SOURCE RECORDS |
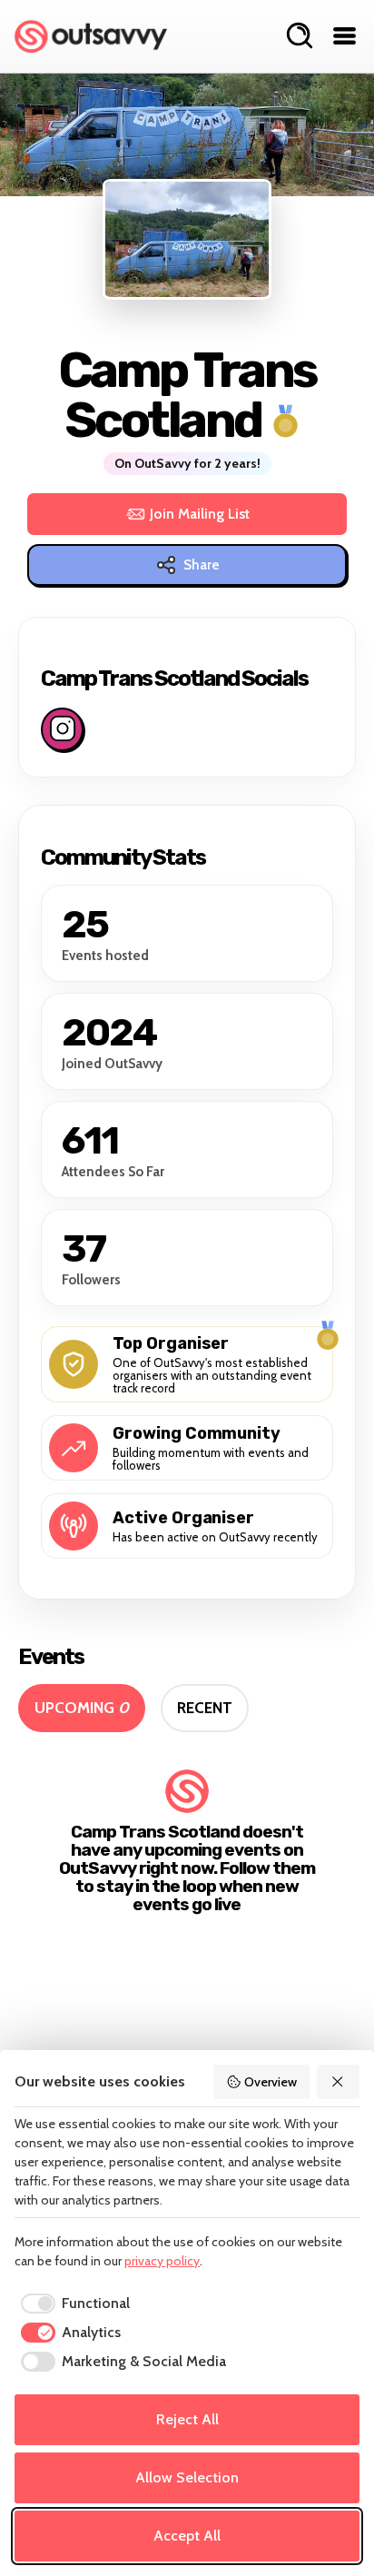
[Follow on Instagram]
==
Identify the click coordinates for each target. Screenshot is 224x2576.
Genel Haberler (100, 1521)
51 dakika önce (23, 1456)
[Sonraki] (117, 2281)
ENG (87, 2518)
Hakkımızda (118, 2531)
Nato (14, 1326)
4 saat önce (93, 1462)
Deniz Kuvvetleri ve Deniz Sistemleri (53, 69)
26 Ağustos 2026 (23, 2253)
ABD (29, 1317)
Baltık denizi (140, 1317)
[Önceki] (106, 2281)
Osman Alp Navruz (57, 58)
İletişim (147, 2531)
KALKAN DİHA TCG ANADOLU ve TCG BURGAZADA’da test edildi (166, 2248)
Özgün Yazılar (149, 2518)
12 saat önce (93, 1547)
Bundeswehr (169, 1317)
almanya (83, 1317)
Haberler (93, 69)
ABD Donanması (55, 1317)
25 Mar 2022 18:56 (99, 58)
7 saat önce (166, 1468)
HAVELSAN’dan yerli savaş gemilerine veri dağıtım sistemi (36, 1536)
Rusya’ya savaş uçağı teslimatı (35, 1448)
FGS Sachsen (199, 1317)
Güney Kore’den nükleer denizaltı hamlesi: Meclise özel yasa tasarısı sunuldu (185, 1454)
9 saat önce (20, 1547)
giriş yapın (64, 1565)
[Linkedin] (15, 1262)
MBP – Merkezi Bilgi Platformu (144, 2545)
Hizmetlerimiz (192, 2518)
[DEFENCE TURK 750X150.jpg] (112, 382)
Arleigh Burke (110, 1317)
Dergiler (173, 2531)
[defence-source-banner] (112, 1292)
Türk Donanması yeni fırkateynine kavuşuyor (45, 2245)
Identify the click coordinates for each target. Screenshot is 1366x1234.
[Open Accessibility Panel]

TASK PROMPT |
In the material above, locate the line containing "MBP – Merkezi Bilgi Platformu (144, 2545)" and the line containing "[Open Accessibility Panel]". Transcribe exactly those two lines and every line between them, and nothing more.

RESULT FOR THIS EXERCISE |
MBP – Merkezi Bilgi Platformu (144, 2545)
Hizmetlerimiz (192, 2518)
[DEFENCE TURK 750X150.jpg] (112, 382)
Arleigh Burke (110, 1317)
Dergiler (173, 2531)
[defence-source-banner] (112, 1292)
Türk Donanması yeni fırkateynine kavuşuyor (45, 2245)
Identify the click coordinates for each target. Screenshot is 1366x1234.
[Open Accessibility Panel]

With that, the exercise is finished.